California Indian Geographies: Reading Maps and Mapping Space

    Overview

    California Indian Geographies: Reading Maps and Mapping Space

    “Mortar holes Indian Grinding Rock State Historic Park.” Wikimedia Commons. 9/3/11.

    Author: Stephanie Lumsden, PhD (Hupa)
    Lesson partner: Rebecca Lowry, Humboldt County Office of Education 

    Grades: 9-11

    Suggested Amount of Time: 60 minutes

    Curriculum Themes

    • History
    • Cultural Strengths
    • Relationship to Place

    Learning Goals

    • Students will be able to analyze the historical and cultural significance of mapping through videos and in-class discussions. 

    • Students will be able to identify 3 important California Indian sites and give examples of how California Indians map historical and ongoing Indigenous presence. 

    • Students will be able to produce a personal map of California that reflects their relationship to place using what they learned in the lesson.

    Unit Overview

    This lesson introduces students to the important concepts of Indigenous geographies and mapping in California. The lesson covers the historical and political context of mapping and uncovers its relationship to U.S. invasion and ongoing occupation of California Indian homelands. The lesson covers 4 key terms and analyzes 3 significant California Indian places in order to demonstrate mapping to students beyond a one dimensional understanding of what maps are. The lesson includes videos and a creative in-class activity where students will get the chance to draw their own map of California.
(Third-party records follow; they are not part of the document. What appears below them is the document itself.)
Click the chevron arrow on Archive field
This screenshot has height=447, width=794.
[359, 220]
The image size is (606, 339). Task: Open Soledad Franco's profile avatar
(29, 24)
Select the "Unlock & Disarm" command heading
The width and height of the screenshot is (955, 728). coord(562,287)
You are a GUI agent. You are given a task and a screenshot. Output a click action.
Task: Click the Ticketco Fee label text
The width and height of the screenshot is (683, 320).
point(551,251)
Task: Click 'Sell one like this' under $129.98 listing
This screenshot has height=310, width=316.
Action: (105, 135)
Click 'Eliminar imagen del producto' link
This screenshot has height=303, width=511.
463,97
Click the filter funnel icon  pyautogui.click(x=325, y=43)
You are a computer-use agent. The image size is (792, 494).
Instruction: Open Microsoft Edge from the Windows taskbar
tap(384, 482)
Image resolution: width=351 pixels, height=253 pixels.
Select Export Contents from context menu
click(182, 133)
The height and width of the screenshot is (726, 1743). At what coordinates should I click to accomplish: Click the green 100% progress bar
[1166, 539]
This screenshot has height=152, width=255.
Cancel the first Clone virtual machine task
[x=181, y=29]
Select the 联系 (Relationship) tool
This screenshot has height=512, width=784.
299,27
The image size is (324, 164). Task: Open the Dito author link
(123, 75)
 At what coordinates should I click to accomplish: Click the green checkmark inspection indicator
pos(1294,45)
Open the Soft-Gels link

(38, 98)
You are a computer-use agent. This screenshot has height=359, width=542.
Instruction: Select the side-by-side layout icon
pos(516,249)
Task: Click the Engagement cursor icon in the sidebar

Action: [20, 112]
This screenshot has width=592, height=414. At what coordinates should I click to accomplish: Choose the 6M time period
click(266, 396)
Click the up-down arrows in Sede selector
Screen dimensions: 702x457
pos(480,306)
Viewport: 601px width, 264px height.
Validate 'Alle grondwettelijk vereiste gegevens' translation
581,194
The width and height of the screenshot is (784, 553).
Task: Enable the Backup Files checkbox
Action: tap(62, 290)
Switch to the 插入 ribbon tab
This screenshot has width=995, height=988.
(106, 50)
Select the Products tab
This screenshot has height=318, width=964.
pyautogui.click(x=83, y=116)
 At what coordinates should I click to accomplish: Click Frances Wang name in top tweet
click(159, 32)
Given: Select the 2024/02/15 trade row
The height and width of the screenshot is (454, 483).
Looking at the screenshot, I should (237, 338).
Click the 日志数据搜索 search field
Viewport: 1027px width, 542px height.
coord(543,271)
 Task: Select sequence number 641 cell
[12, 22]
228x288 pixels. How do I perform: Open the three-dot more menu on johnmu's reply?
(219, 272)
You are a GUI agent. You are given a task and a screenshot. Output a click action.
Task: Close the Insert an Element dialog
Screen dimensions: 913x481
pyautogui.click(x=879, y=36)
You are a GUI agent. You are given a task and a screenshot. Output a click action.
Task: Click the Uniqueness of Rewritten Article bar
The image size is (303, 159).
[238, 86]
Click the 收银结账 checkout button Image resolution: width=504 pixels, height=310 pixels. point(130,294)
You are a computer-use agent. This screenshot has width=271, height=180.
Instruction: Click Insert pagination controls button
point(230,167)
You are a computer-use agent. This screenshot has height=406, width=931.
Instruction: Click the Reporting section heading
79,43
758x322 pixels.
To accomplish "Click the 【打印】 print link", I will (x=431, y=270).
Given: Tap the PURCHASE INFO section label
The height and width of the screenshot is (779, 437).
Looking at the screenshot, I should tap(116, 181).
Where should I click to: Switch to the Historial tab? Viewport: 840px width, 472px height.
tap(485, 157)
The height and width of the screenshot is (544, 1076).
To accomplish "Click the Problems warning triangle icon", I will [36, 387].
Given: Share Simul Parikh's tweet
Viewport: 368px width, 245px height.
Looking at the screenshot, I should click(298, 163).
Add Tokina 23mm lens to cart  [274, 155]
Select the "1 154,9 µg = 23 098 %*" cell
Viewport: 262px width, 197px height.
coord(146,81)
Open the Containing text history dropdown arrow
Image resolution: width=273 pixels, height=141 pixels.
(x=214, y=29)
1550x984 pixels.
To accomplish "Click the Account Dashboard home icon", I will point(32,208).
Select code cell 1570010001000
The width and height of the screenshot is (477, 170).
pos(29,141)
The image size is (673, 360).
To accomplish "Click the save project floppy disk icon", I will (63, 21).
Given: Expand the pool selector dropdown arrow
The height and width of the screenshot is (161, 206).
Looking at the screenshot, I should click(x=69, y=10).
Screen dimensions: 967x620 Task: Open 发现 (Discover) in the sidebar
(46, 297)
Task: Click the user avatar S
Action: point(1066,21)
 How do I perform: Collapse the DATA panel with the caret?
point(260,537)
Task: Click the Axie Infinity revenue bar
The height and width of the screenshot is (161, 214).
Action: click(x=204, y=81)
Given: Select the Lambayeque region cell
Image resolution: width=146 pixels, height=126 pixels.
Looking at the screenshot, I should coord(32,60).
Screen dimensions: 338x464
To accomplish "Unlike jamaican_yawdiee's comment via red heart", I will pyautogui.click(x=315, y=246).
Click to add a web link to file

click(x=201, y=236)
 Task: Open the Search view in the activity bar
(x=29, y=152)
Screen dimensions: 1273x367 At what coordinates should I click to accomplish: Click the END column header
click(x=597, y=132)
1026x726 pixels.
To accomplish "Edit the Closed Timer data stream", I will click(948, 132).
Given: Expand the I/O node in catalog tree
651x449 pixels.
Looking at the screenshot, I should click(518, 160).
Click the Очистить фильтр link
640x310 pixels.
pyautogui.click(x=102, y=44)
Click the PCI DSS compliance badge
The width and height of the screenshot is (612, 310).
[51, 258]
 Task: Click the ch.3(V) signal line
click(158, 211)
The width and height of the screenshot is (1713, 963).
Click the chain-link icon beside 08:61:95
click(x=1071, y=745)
    For California Indians and all Native Americans, relationships to homelands are demonstrated through story, rock art, material daily practices, and ceremony. One way to study Indigenous peoples’ relationship to their homelands is through geography. Indigenous peoples have always mapped spaces of social and spiritual significance in ways that may seem surprising to those who only engage with contemporary road maps or gps. Indigenous peoples such as the Miwok, Modoc, and Yurok mapped their relationships with their homelands through grinding stones, petroglyphs and place names. Indigenous mapping of homelands did not rely on exclusionary borders; homelands constituted by relations with other nations and more-than-human beings. Mapping has long been a tool of conquest for imperial and colonial invasion which sought to displace/erase Indigenous relationships to homelands. For example, Sue-Meg was renamed “Patrick’s Point” by U.S. settlers as a way to erase Yurok presence and persistence on their homelands. Importantly, reconstituting California Indian homelands into the territorial sovereignty of the U.S. was accomplished in part by mapping. However, California Indian geographies and mapping practices have endured occupation. Sites such as Chaw’se, Lava Beds, and Sue-Meg demonstrate California Indian peoples embodied resistance and persisting Indigenous geographies. California Indian mapping practices mark Indigenous places and assert ongoing presence in spite of U.S. occupation.